Takes a fitted segmented object returned by segmented() and plots (or adds) the fitted broken-line for the selected segmented term.

Usage

# S3 method for segmented
plot(x, term, add=FALSE, res=FALSE, conf.level=0, interc=TRUE, 
    link=TRUE, res.col=1, rev.sgn=FALSE, const=0, shade=FALSE, rug=TRUE, 
    dens.rug=FALSE, dens.col = grey(0.8), transf=I, ...)

Arguments

x

a fitted segmented object.

term

the segmented variable having the piece-wise relationship to be plotted. If there is a single segmented variable in the fitted model x, term can be omitted.

add

when TRUE the fitted lines are added to the current device.

res

when TRUE the fitted lines are plotted along with corresponding partial residuals. See Details.

conf.level

If greater than zero, it means the confidence level at which the pointwise confidence itervals have to be plotted.

interc

If TRUE the computed segmented components include the model intercept (if it exists).

link

when TRUE (default), the fitted lines are plotted on the link scale, otherwise they are tranformed on the response scale before plotting. Ignored for linear segmented fits.

res.col

when res=TRUE it means the color of the points representing the partial residuals.

rev.sgn

when TRUE it is assumed that current term is `minus' the actual segmented variable, therefore the sign is reversed before plotting. This is useful when a null-constraint has been set on the last slope.

const

constant to add to each fitted segmented relationship (on the scale of the linear predictor) before plotting.

shade

if TRUE and conf.level>0 it produces shaded regions (in grey color) for the pointwise confidence intervals embracing the fitted segmented line.

rug

when TRUE (default) then the covariate values are displayed as a rug plot at the foot of the plot.

dens.rug

when TRUE then smooth covariate distribution is plotted on the x-axis.

dens.col

if dens.rug=TRUE, it means the colour to be used to plot the density.

transf

A possible function to convert the fitted values before plotting. It is only effective if the fitted values refer to a linear or a generalized linear model (on the link scale) and res=FALSE.

other graphics parameters to pass to plotting commands: `col', `lwd' and `lty' (that can be vectors, see the example below) for the fitted piecewise lines; `ylab', `xlab', `main', `sub', `xlim' and `ylim' when a new plot is produced (i.e. when add=FALSE); `pch' and `cex' for the partial residuals (when res=TRUE).

Value

None.

Details

Produces (or adds to the current device) the fitted segmented relationship between the response and the selected term. If the fitted model includes just a single `segmented' variable, term may be omitted. The partial residuals are computed as `fitted + residuals', where `fitted' are the fitted values of the segmented relationship relevant to the covariate specified in term.
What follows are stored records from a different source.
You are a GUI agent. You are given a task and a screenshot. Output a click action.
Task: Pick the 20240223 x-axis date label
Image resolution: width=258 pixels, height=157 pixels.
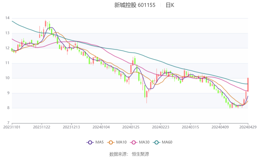[160, 127]
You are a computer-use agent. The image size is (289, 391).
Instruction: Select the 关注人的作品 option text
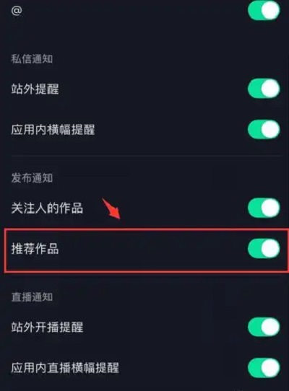pyautogui.click(x=47, y=208)
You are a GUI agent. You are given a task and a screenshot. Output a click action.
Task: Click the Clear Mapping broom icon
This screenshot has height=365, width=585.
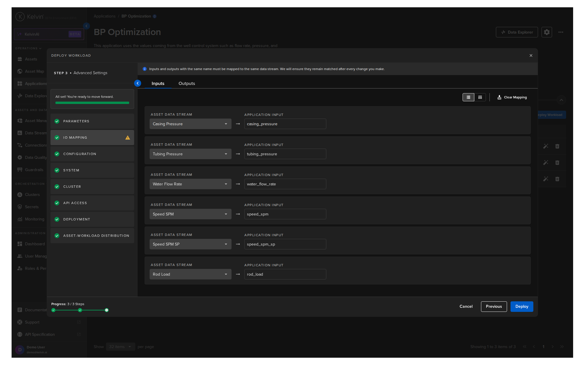499,97
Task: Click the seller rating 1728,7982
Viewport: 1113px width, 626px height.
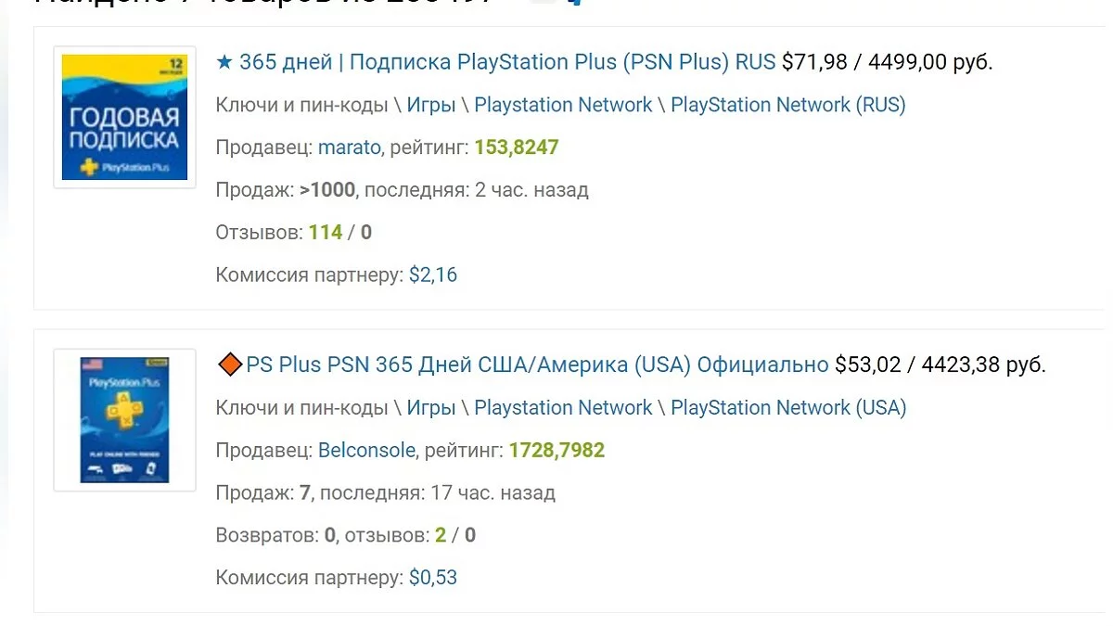Action: pos(557,451)
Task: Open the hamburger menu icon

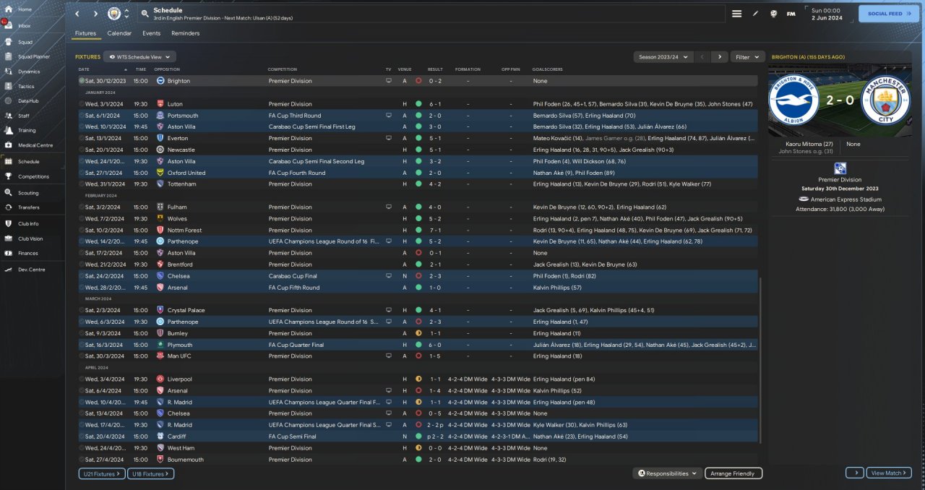Action: coord(736,14)
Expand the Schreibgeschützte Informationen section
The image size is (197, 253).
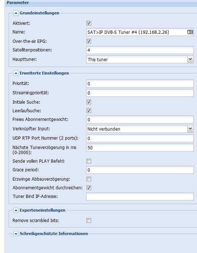16,234
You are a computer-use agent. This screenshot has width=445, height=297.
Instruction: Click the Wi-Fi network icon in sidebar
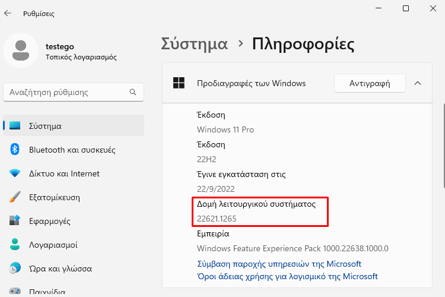pos(15,173)
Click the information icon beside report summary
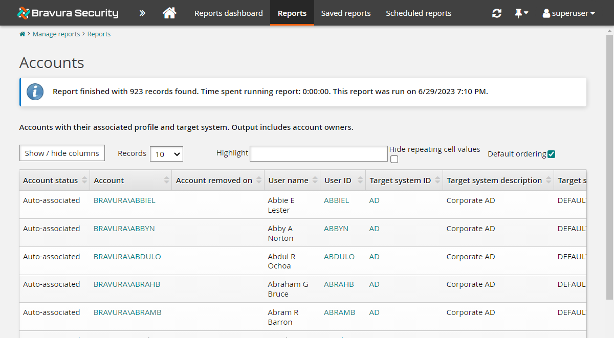 point(35,92)
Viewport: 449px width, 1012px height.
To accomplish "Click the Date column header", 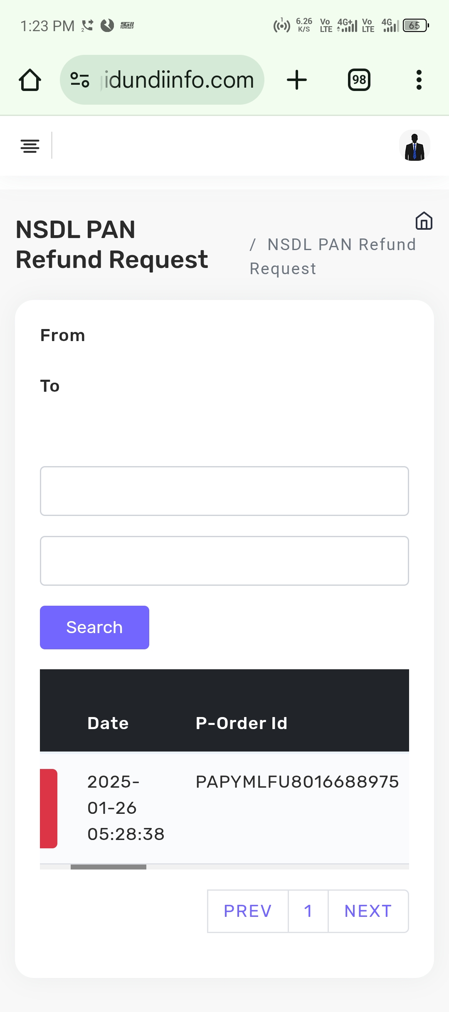I will tap(108, 723).
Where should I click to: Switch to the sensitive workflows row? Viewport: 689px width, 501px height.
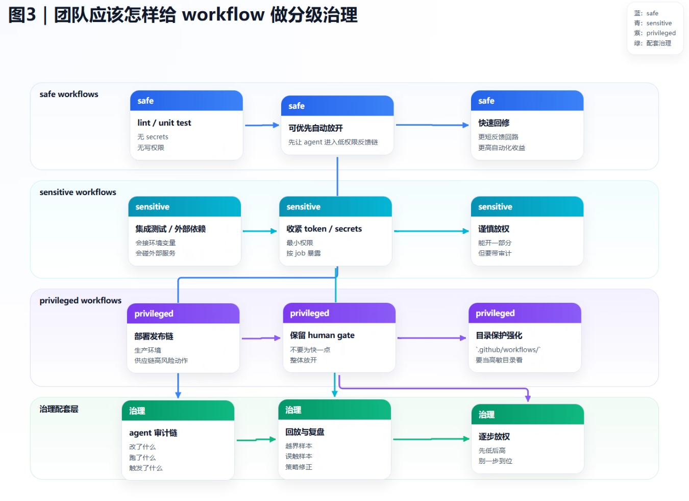(x=78, y=192)
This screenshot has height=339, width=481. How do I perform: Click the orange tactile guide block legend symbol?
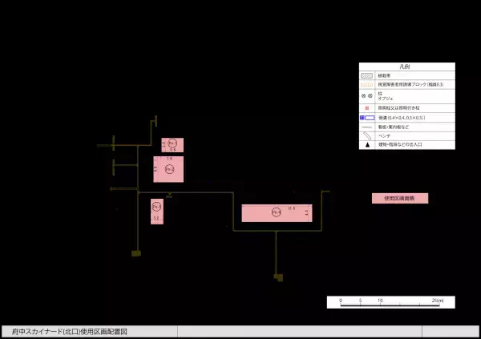coord(367,84)
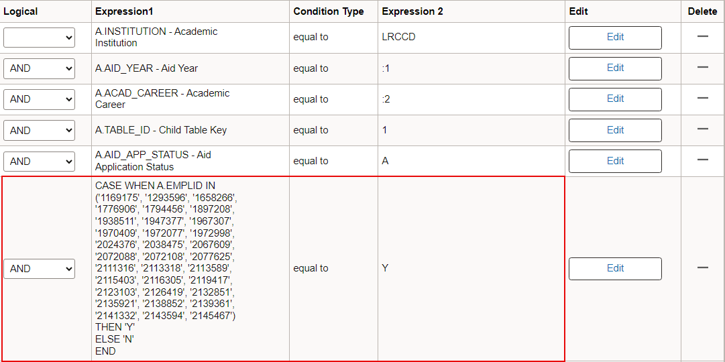Image resolution: width=725 pixels, height=362 pixels.
Task: Remove the A.AID_YEAR criteria row
Action: [x=703, y=68]
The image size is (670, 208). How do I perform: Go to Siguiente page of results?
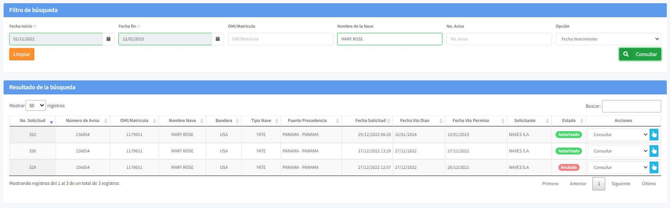(x=621, y=184)
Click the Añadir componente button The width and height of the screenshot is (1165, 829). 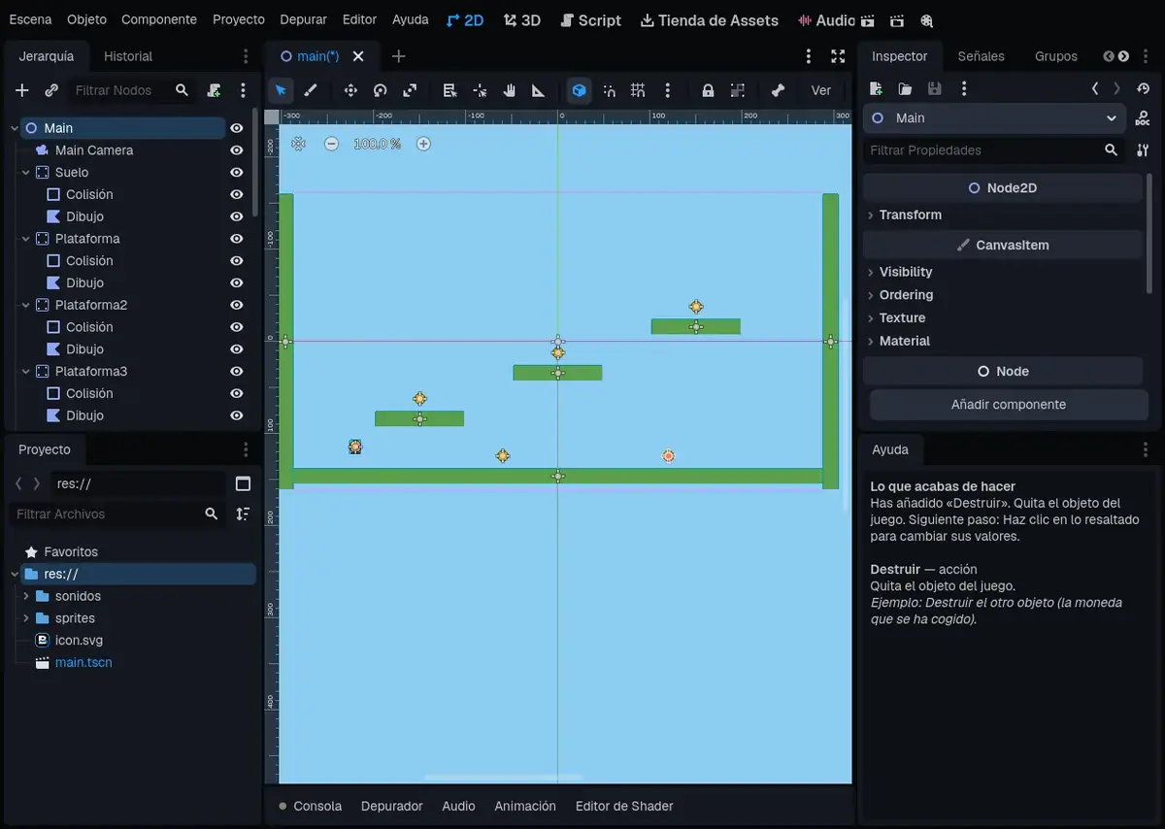pyautogui.click(x=1009, y=405)
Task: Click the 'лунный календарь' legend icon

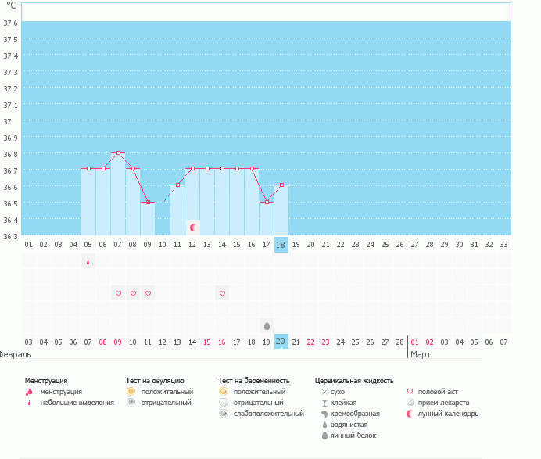Action: click(411, 414)
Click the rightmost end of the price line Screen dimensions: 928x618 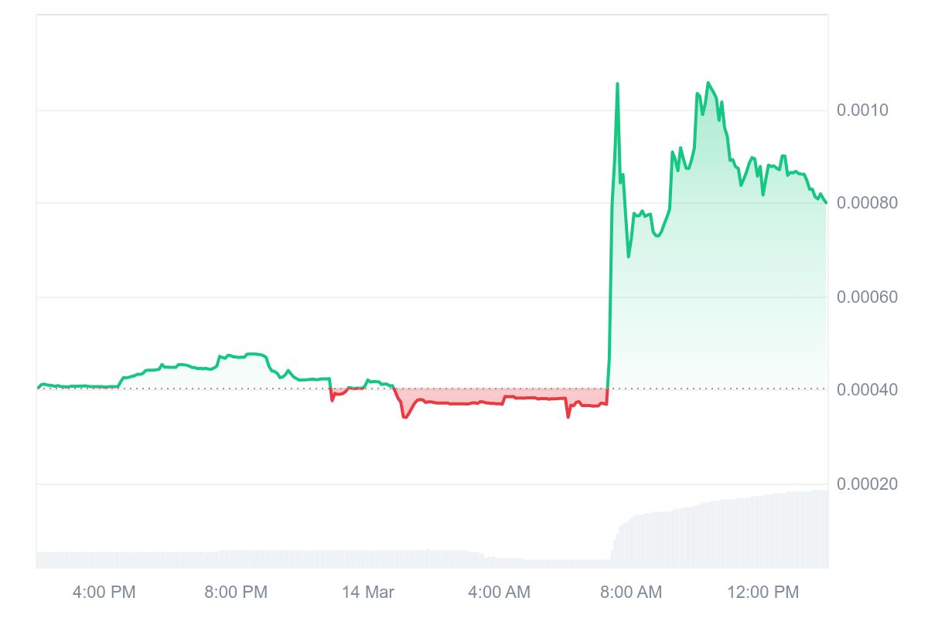click(x=826, y=202)
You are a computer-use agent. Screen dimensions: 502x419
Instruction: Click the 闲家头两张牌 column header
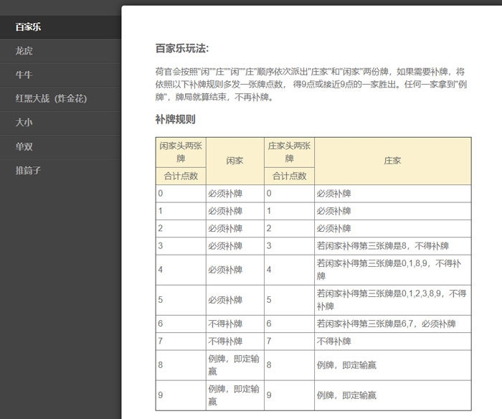pos(181,151)
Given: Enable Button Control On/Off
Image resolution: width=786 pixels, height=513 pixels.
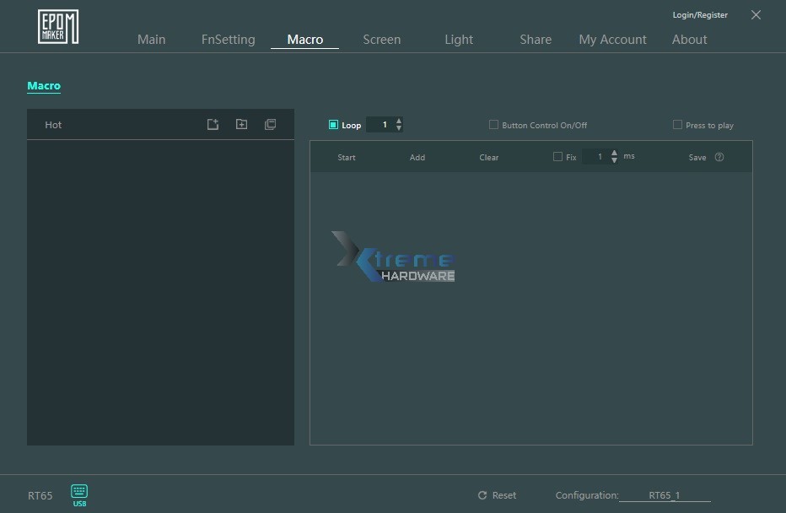Looking at the screenshot, I should [x=493, y=124].
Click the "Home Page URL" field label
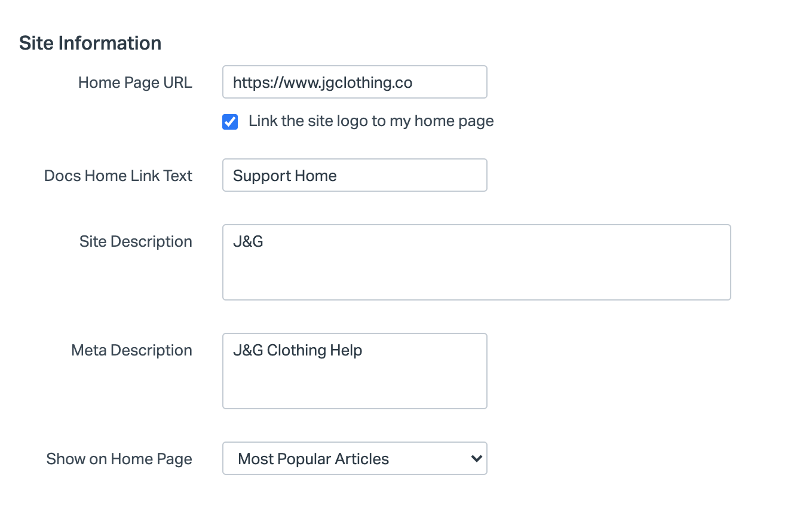 (x=135, y=82)
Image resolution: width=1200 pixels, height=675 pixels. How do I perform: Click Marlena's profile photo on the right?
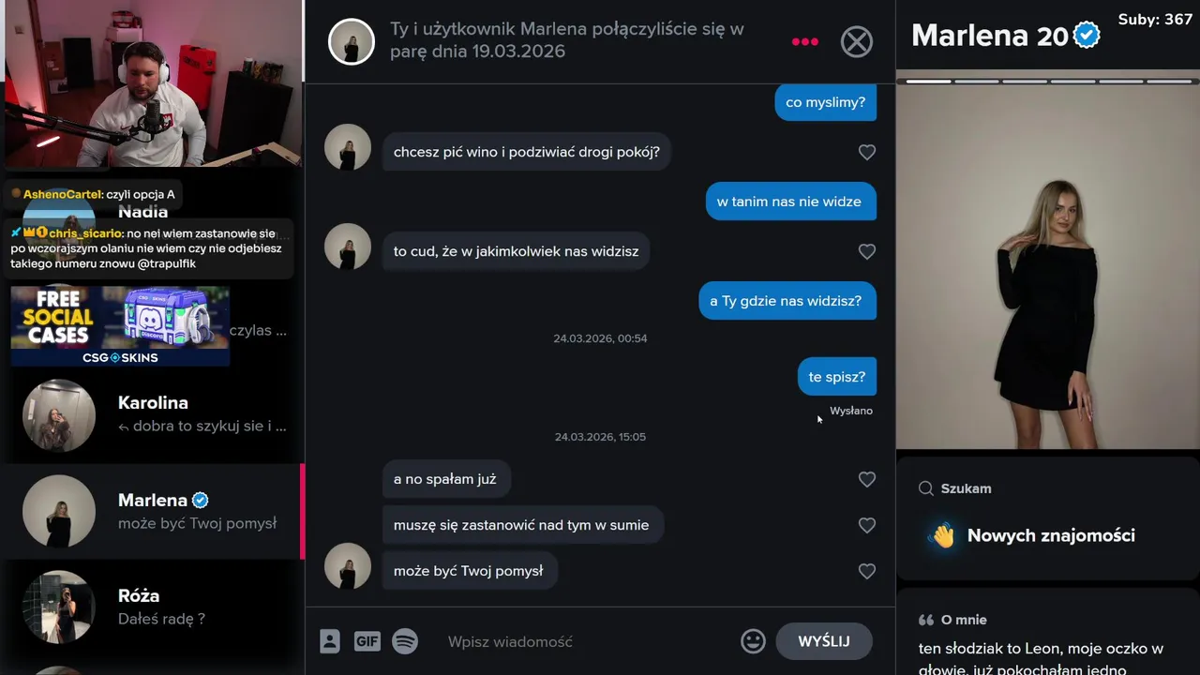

Notice that for GLMs the residuals are the response residuals if link=FALSE and the working residuals if link=TRUE.

See Also

lines.segmented to add the estimated breakpoints on the current plot. points.segmented to add the joinpoints of the segmented relationship. predict.segmented to compute standard errors and confidence intervals for predictions from a "segmented" fit.

Examples

Run this code
set.seed(1234)
z<-runif(100)
y<-rpois(100,exp(2+1.8*pmax(z-.6,0)))
o<-glm(y~z,family=poisson)
o.seg<-segmented(o, ~z) #single segmented covariate and one breakpoint:'psi' can be omitted
par(mfrow=c(2,1))
plot(o.seg, conf.level=0.95, shade=TRUE)
points(o.seg, link=FALSE, col=2)
## new plot
plot(z,y)
## add the fitted lines using different colors and styles..
plot(o.seg,add=TRUE,link=FALSE,lwd=2,col=2:3, lty=c(1,3))
lines(o.seg,col=2,pch=19,bottom=FALSE,lwd=2)
points(o.seg,col=4, link=FALSE)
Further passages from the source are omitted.